Fehmi KORU
Türkiye’nin bir saldırı altında bulunduğu görülüyor. Hakkında hemen her gün olumsuz haber ve yazılar çıkan, ekranlardan itibarı karalanan bir ülkeyiz; uluslararası medya bu açıdan başı çekiyor.
Uzun yıllardır ‘ittifak’ ilişkisi içerisinde bulunduğumuz ABD de Türkiye’ye sıradan bir ülke muamelesi çekiyor. İki bakana ‘yaptırım’ uygulamak da ne demek? Washington kaynaklı, başkan ve başkan yardımcısı düzeyinde mesajlardaki üslup da kabul edilebilir seviyenin çok altında.

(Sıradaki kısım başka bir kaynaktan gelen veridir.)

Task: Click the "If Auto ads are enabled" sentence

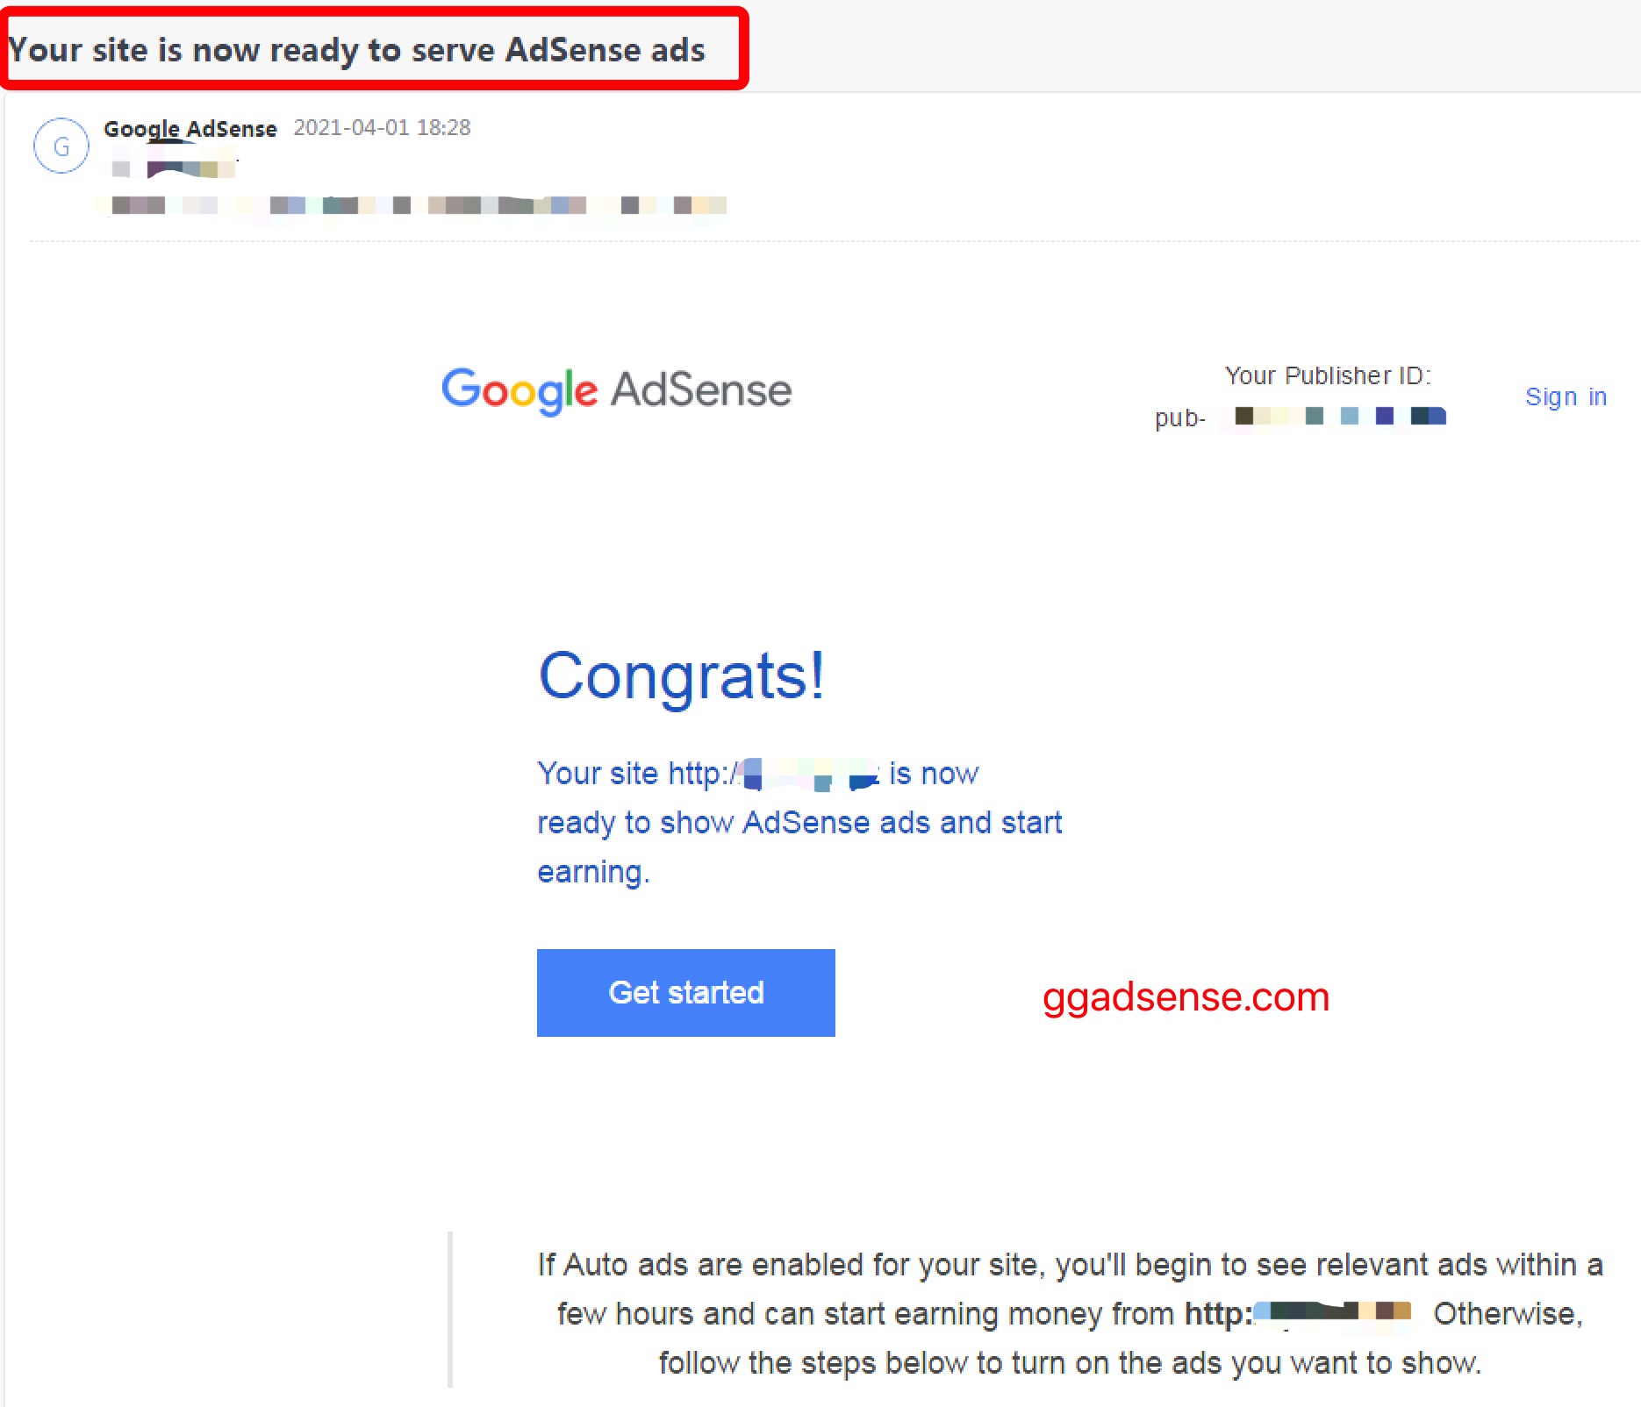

Çoğumuz bu görüntüye bakıp TL’nin Dolar karşısında değer kaybetmesini dışarıdan gelen medya saldırısı ile ABD’nin tavrına bağlıyoruz. Doların TL karşısında kazandığı her puan, medya saldırısı ile ABD’den gelen mesajların kesiştiği zaman dilimlerine denk geliyor ve bu da kanaatimizin doğrulanması olarak değerlendiriliyor.
Acaba öyle mi?
Saldırılar ve saygısızlıklar sebep mi, sonuç mu?
Dolar-TL kurundaki oynamaların sebebi dış etkiler mi, yoksa esas sebep farklı mı?
Bir kere, paramızın Dolar karşısında değer kaybettiği bir gerçek, ama TL yalnızca Dolar karşısında değer kaybetmiyor; aynı süre içerisinde Türkiye’den daha zenginler kadar çok fakir ülkelerin paraları da TL karşısında değer kazandı.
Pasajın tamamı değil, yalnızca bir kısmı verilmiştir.